How to Calculate Index Numbers
Index numbers provide a simple, easy-to-digest way of presenting various types of data and analyzing changes over time. Create an index with a time series of information, using simple division and multiplication to calculate the index numbers and convert various types of data into a uniform format. Use the output for various analyses, including measuring your subject's growth and comparing and contrasting with other sets of data.
An index measures changes against a base value in a simplified fashion. Some well-known examples include the Consumer Price Index (CPI) and Standard & Poor’s 500 stock index, better known as the S&P 500. Working with a group of large numbers is sometimes inefficient and confusing, and an index allows you to use a simplified value to easily compare and track against other data points over time.
For example, the U.S. as a whole provides about 140 million jobs. Using an index to simplify the numbers, you can easily compare its percentage job growth over time to that of the state of Texas, even though Texas has only about 20 million jobs. Converting the data to index values makes it easier to see the percentage change each year when comparing the two sets of data side by side, even though the magnitude of jobs for the whole U.S. dwarfs the number of jobs in Texas.
An index starts with a base value, typically set at 100, regardless of whether the index measures data units in dollars, euros, or headcount, for example. Each subsequent value in the index is then normalized to this base value. When looking at the percent change between different calculated index values, you will find that it’s exactly the same as the un-normalized or non-indexed data percent change. Using an index to measure changes in data allows you to calculate the percentage change between the points in the index without the need to know the actual data numbers. The index points become normalized when dividing each number by its base value, meaning that the values on different scales become converted into a common scale for ease of comparison.
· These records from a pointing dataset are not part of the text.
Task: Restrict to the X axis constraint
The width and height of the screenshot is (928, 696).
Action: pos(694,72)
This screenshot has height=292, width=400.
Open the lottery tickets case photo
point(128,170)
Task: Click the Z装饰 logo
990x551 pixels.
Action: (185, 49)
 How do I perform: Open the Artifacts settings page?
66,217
The first step in constructing an index involves setting the base value. For a time series of annual company sales, for example, say the first year, sales were $150,000. This base-year amount is set to equate to the starting index value of 100. Each added value becomes normalized against the base value. To calculate the value of the next data point in this indexed time series, let’s say the second year of annual sales equates to $225,000. You would divide the new data point ($225,000) by the original one ($150,000), multiplying the result by 100 as follows to get a year 2 index value of 167.
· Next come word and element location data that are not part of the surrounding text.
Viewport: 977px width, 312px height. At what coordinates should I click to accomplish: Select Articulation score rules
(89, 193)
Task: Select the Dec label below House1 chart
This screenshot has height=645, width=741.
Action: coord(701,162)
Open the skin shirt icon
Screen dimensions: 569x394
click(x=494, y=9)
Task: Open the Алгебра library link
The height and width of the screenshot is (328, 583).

(Year 2 sales of $250,000 / Base year sales of $150,000) * 100 = 167
Each new year of data is subsequently normalized against the base year of $150,000 in the same fashion. If years 3, 4 and 5 had sales of $325,000, $385,000 and $415,000, the corresponding calculated index values would be 217, 257 and 277, respectively.
When using an index to track changes over time, you may find that the data changes and becomes less comparable to the original, or base data. For example, when tracking unit sales of a product over time, the price may experience a permanent increase. Although unit sales of the product haven’t actually grown, the index shows growth because of the product’s new, higher price. In terms of an index measuring changes over time using a market basket of goods and services, such as the CPI, some goods or products may increase in price, change in quality or other features that make them no longer comparable against the original base value of the index or its earlier data points. Compensating for this issue, although not a perfect solution, would require updating the base basket of goods and earlier data points periodically to reflect and compensate for these types of changes.